### Provided data
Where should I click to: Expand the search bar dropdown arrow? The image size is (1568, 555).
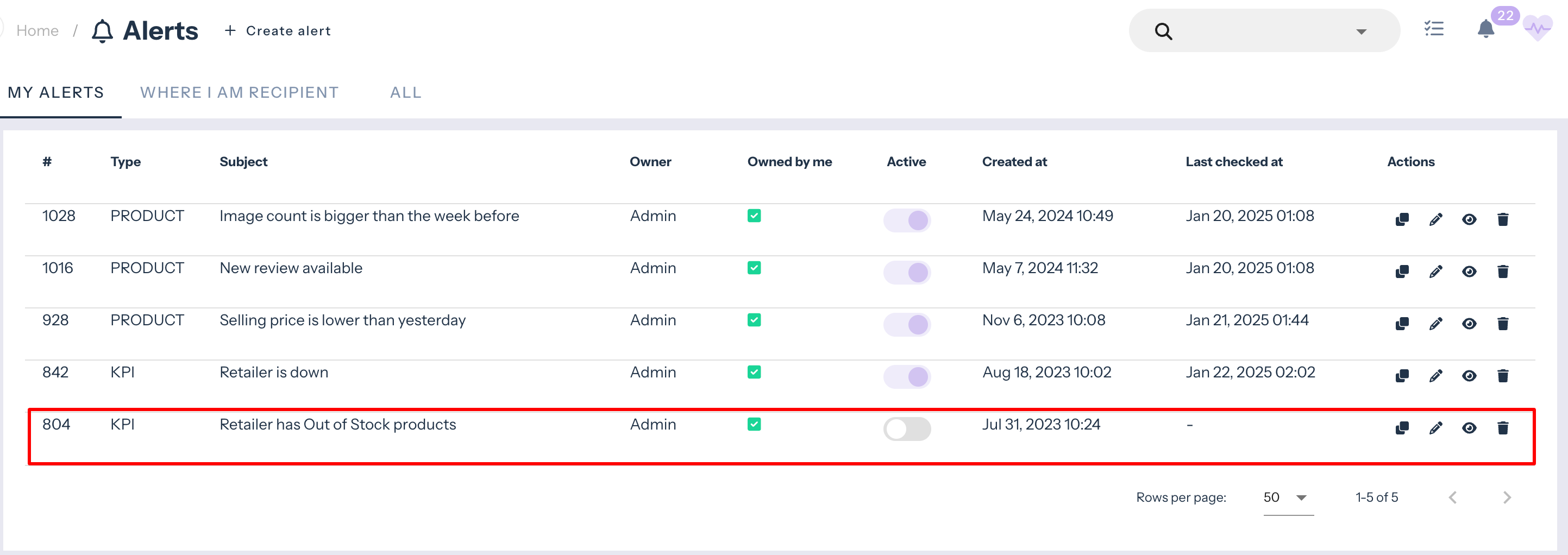(x=1361, y=31)
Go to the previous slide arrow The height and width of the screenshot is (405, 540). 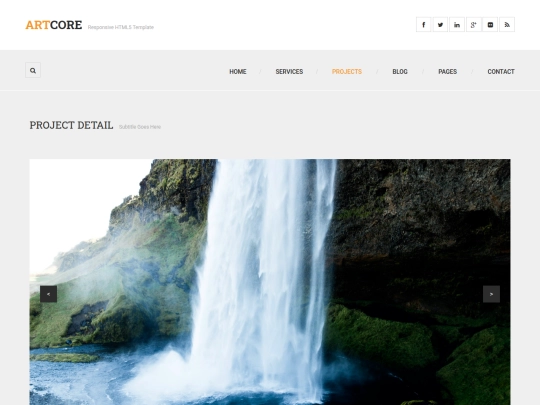[49, 294]
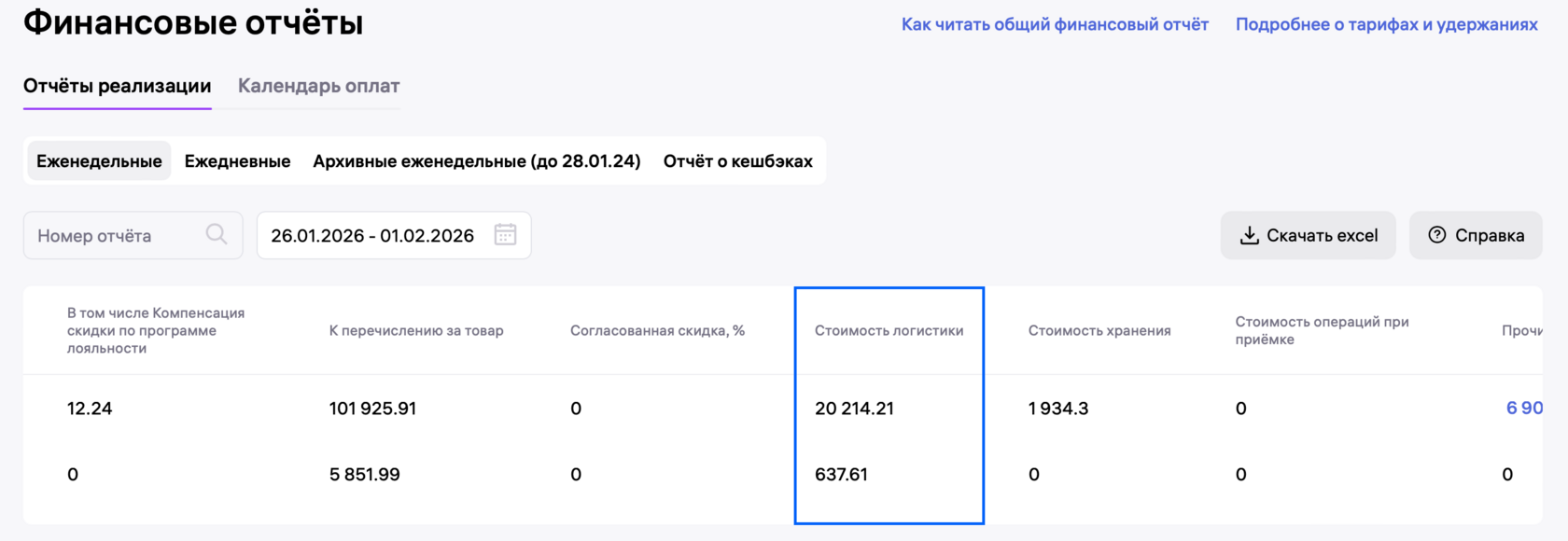Click the search magnifier icon
The image size is (1568, 541).
[216, 234]
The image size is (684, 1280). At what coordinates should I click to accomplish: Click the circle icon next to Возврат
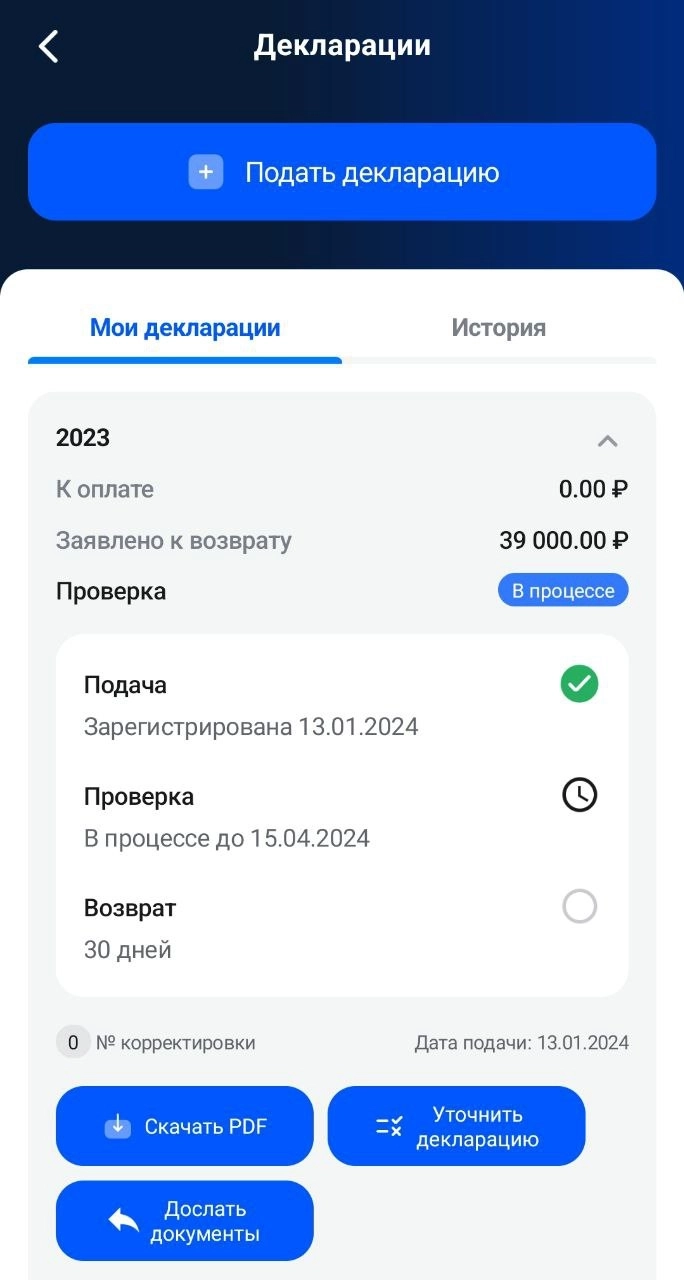tap(578, 906)
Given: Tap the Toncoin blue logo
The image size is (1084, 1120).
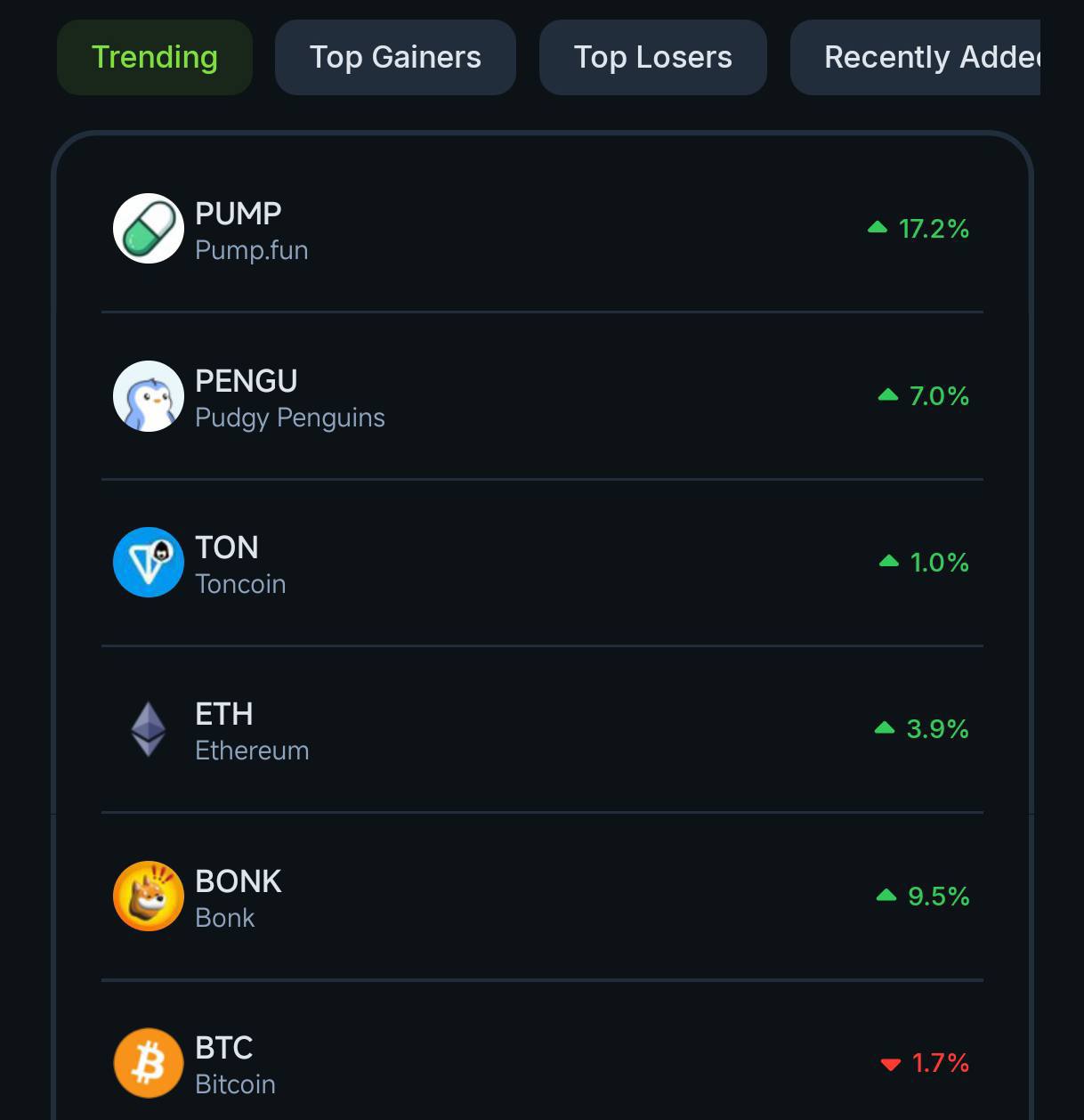Looking at the screenshot, I should (149, 563).
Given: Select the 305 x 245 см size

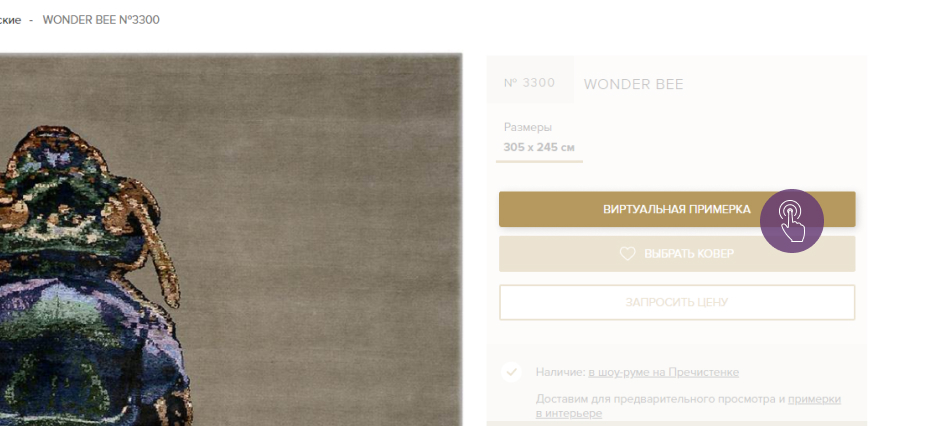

### Required task
Copy the rows word for word, starting at the line that contains "The image size is (684, 1280)." and ending at the end of the rows. Leave the pictures out of your answer.

### Solution
The image size is (684, 1280). At what coordinates should I click to accomplish: Click the circle icon next to Возврат
tap(578, 906)
Given: Tap the Toncoin blue logo
The image size is (1084, 1120).
Looking at the screenshot, I should (149, 563).
Given: Select the 305 x 245 см size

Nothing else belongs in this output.